15. Mr Alhadi on behalf of the Appellant submitted that as the Respondent had conceded that the FtTJ had erred by making a factual error, I should simply remake the decision allowing the appeal outright. He submitted that all the available evidence had been before the FtT, and that the FtTJ's findings at [25] provided sufficient evidence to enable me to allow the appeal outright (see first sentence quoted at paragraph 6 above). He did accept that should I find an error of law and decide that the matter must be reheard, then it was appropriate that it be reheard in the First-tier Tribunal.
Discussion
16. Firstly, I am satisfied that the decision of the FtTJ contains a material error requiring it to be set outside and remade.
17. It is clear that the FtTJ's decision is premised on a material error of fact. As the grounds seeking permission point out and as accepted by Ms Fujiwala, there was before the FtTJ a copy of the Appellant's partner's passport showing a grant of indefinite leave to remain to him. The judge was therefore in factual error at [24].
18. That error in my judgment affects the whole of the decision. Had the judge properly evaluated the evidence and taken the copy passport into account, then he would no doubt have recognised that the Appellant's son is entitled to be recognised as a British child. That changes the focus of the enquiry and the judicial fact finding exercise. The question before the judge shifts to whether or not Article 8 by reference to Appendix FM of the Rules applies, and to the issues set out in paragraph EX1(a) therein.

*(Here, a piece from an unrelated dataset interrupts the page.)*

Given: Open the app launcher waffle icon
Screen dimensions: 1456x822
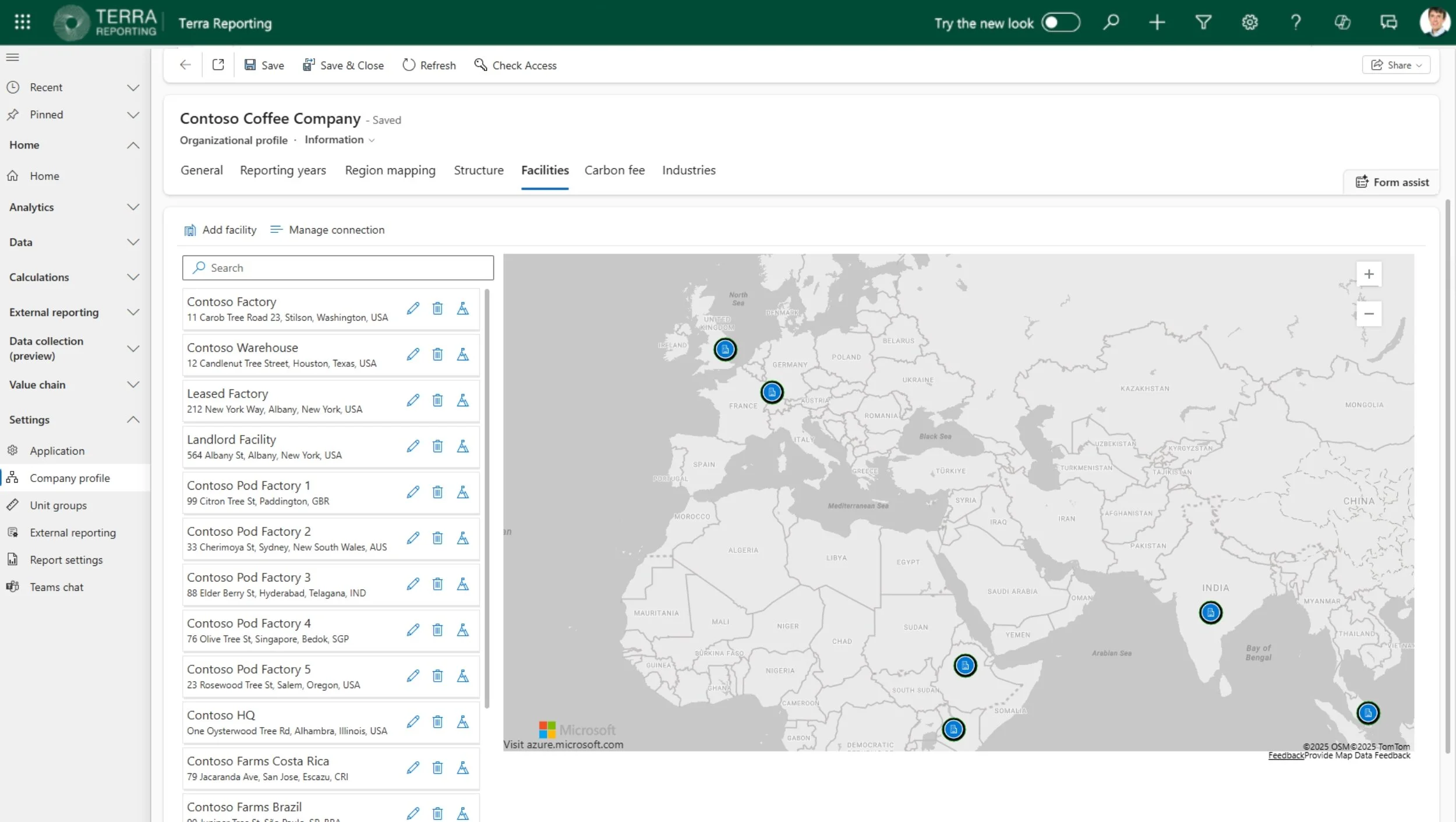Looking at the screenshot, I should (22, 22).
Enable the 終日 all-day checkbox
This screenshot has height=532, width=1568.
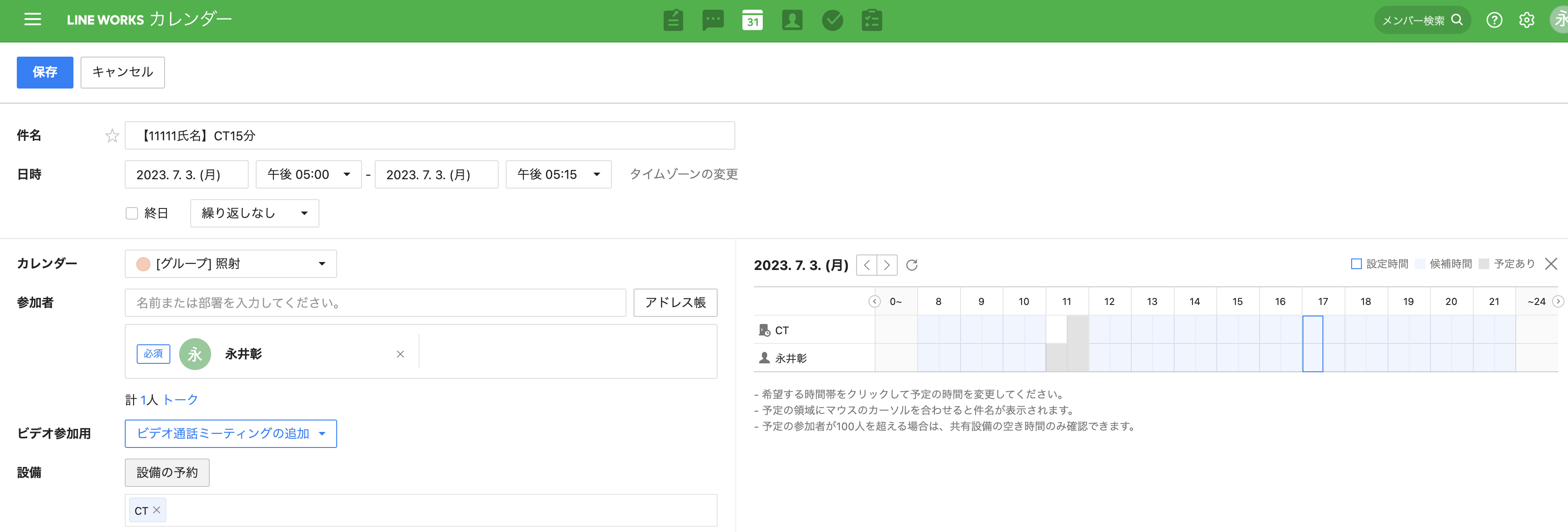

19. I find, despite Mr Alhadi urging me otherwise, that there has been no meaningful fact-finding exercise showing that proper consideration has been given to the above point. Indeed, Mr Alhadi was unable to demonstrate to me anywhere within the decision that this point had been covered.
20. I find therefore that I am satisfied that the FtTJ decision contains material error of law. I see no alternative other than to set aside the decision in its entirety because it is infected by an incorrect factual matrix. The decision will now need to be remade with fresh findings of fact being made. It is appropriate, on account of the amount of judicial fact-finding necessary, that this decision be remade in the First-tier Tribunal.
Notice of Decision
The decision of the First-tier Tribunal promulgated on 25 th October 2017 is hereby set aside. The matter is remitted to the First-tier Tribunal for a full rehearing (not Judge Skehan).
Direction Regarding Anonymity - Rule 14 of the Tribunal Procedure (Upper Tribunal) Rules 2008
Unless and until a Tribunal or court directs otherwise, the Appellant is granted anonymity. No report of these proceedings shall directly or indirectly identify her or any member of her family. This direction applies both to the Appellant and to the Respondent. Failure to comply with this direction could lead to contempt of court proceedings.